While none of the agencies called to account attempted to deflect blame for this fact, they did attempt to paint a clearer picture of the situation.
“Having the data to analyze this flow of parcels is now critical for postal authorities everywhere in the world,” said Eric Green, director of specialized and technical agencies at the Department of State’s Bureau of International Organizational Affairs. “In short, AED and the accompanying infrastructure is essential for security and global commerce today. Despite this imperative, there is a gap between requirements and capabilities of many countries. As a result, many countries’ mail flows will likely be disrupted because they are not able to meet the requirements of AEP under the STOP Act.”
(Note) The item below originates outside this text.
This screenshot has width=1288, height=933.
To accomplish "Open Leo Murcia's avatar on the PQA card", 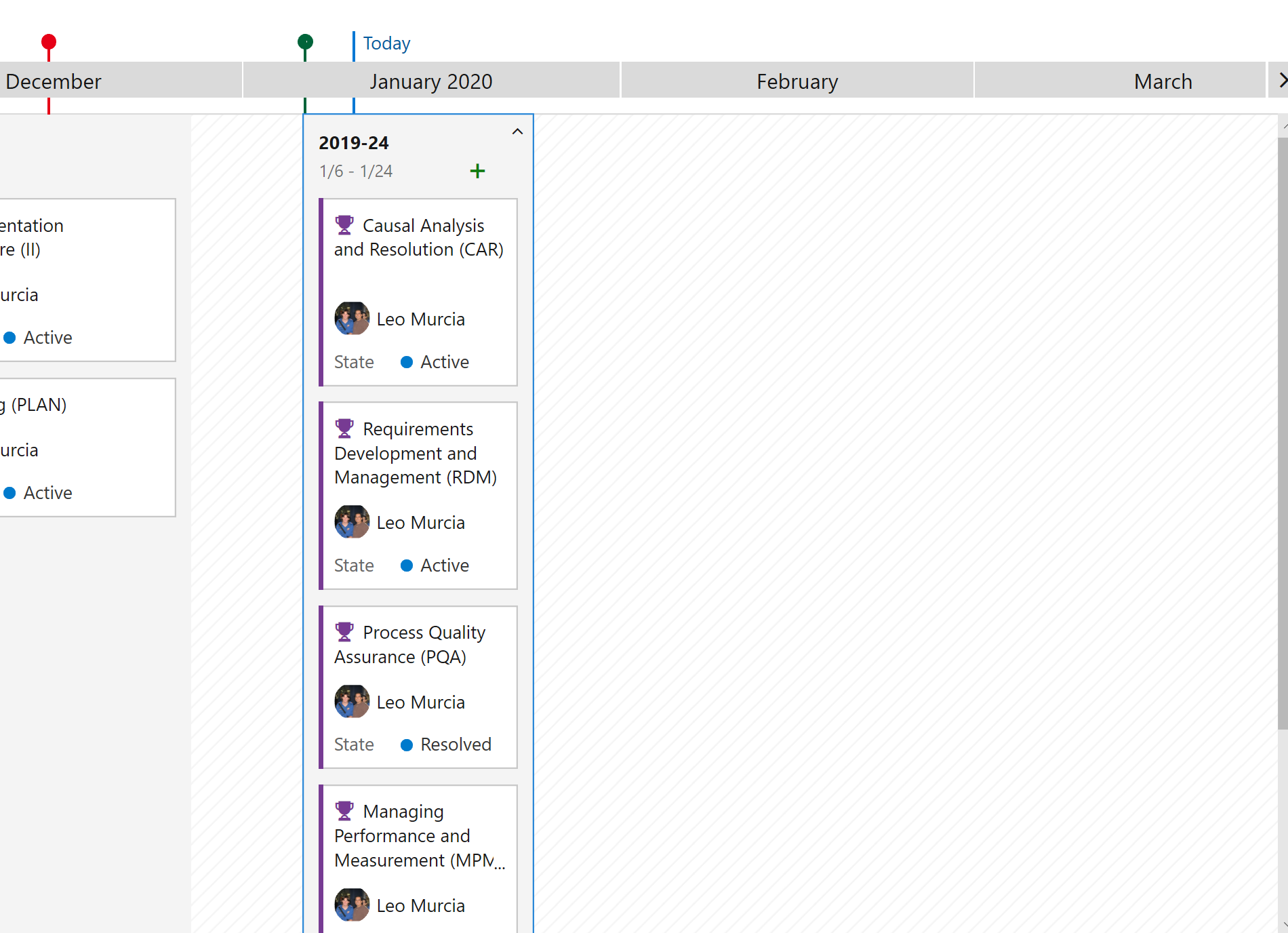I will [x=351, y=701].
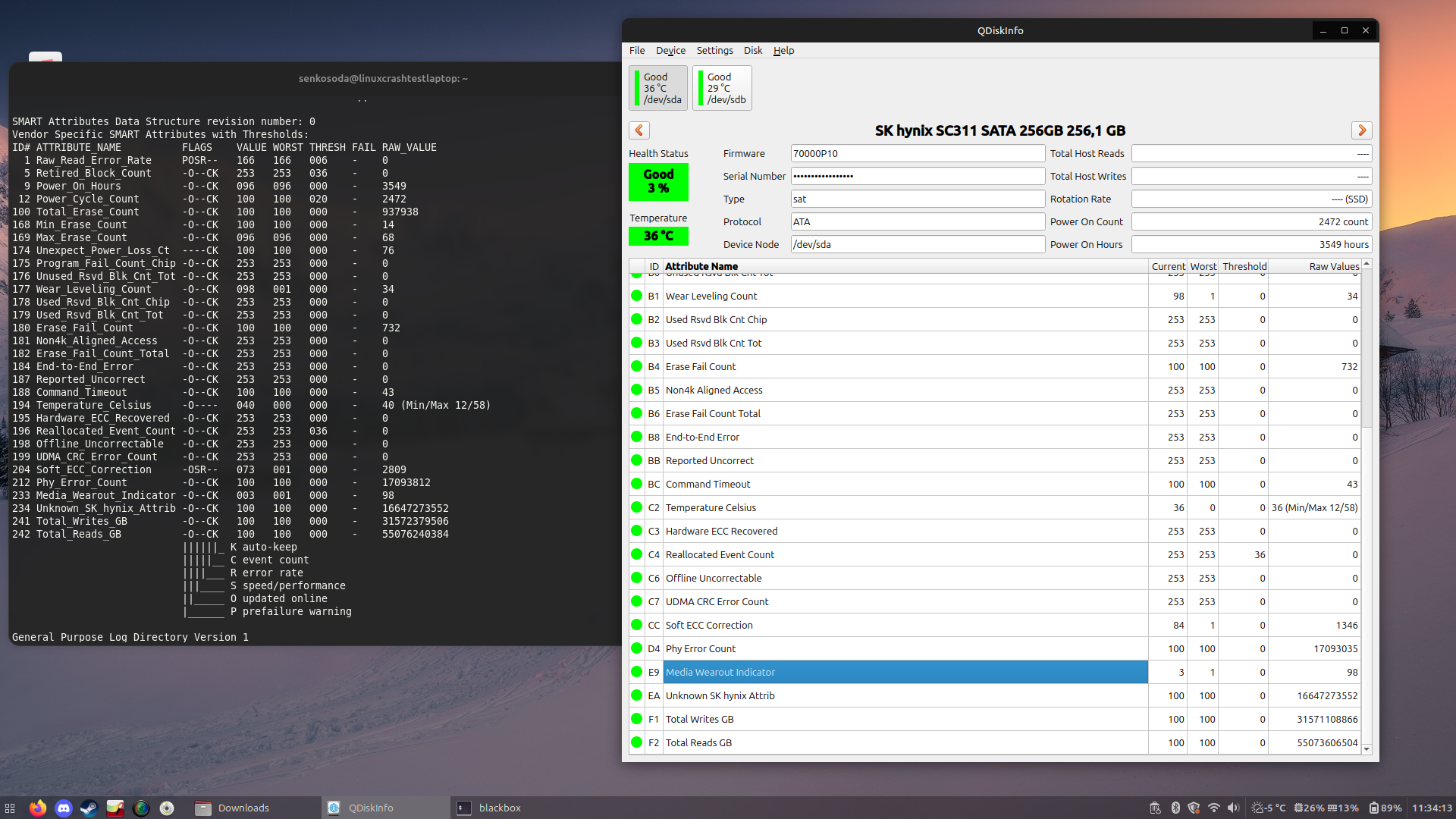This screenshot has height=819, width=1456.
Task: Go to next disk with right arrow
Action: point(1361,130)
The rise of email over the last few decades has caused postal mail volumes to plummet even as package shipping has skyrocketed. Portman estimated that some 500 million packages enter the U.S. each year. The STOP Act sought to assess volume, risk and capacity of sending countries while ramping up systems to meet AED demands. And Green attested that many countries still face challenges to meet those demands. While China was required to provide AED on an accelerated basis and has made major headway, others among the 192 members of the Universal Postal Union have not fared so well.
When pressed as to what countries still don’t have the technical capacity or ability to transmit data required for AED, Thomas Overacker, executive director of cargo and conveyance security at the CBP’s Office of Field Operations, said the number was high.
“We have arrived at a preliminary list of countries that would be eligible for waivers. I believe at this time the number is 136,” Overacker said.
He added that these nations represented those of low volume and would likely have little overall impact on the larger system. The largest countries still account for the overwhelming bulk of packages sent and received, he claimed. Yet based on the figures presented, those low volume countries still represent around 15-20 percent of expected international packages.
While the waiver process could help some of these move forward, it would not help them all. If the volume was at least manageable, according to Overacker, agents could still move forward to mitigate package risk through enhanced scanning, canines or physical inspections, but that would be dependent on day-to-day decisions.
“If inbound shipments are not accompanied by AED, we face the prospect of disrupting inbound mail,” Robert Cintron, vice president of logistics for the USPS, said. “Absent alternatives, non-compliant shipments will be refused.”
Since 2017, AED use has increased by 41 percentage points, according to Cintron, while Overacker noted that CBP is finalizing waivers for low-risk countries. The State Department has been working with other countries to provide training and seminars. The USPS will collect fees and give a percentage to CBP for its work on these efforts, but the overall process of implementation is still held up in bureaucratic review and the USPS was unable to provide lawmakers with an idea of cost for full compliance with the STOP Act.
While Overacker and Cintron both expressed hope for progress in the remaining weeks of the year, Portman took them to task for relying on hope as a strategy.
“We find ourselves in a really difficult situation because the law wasn’t complied with as required,” Portman said.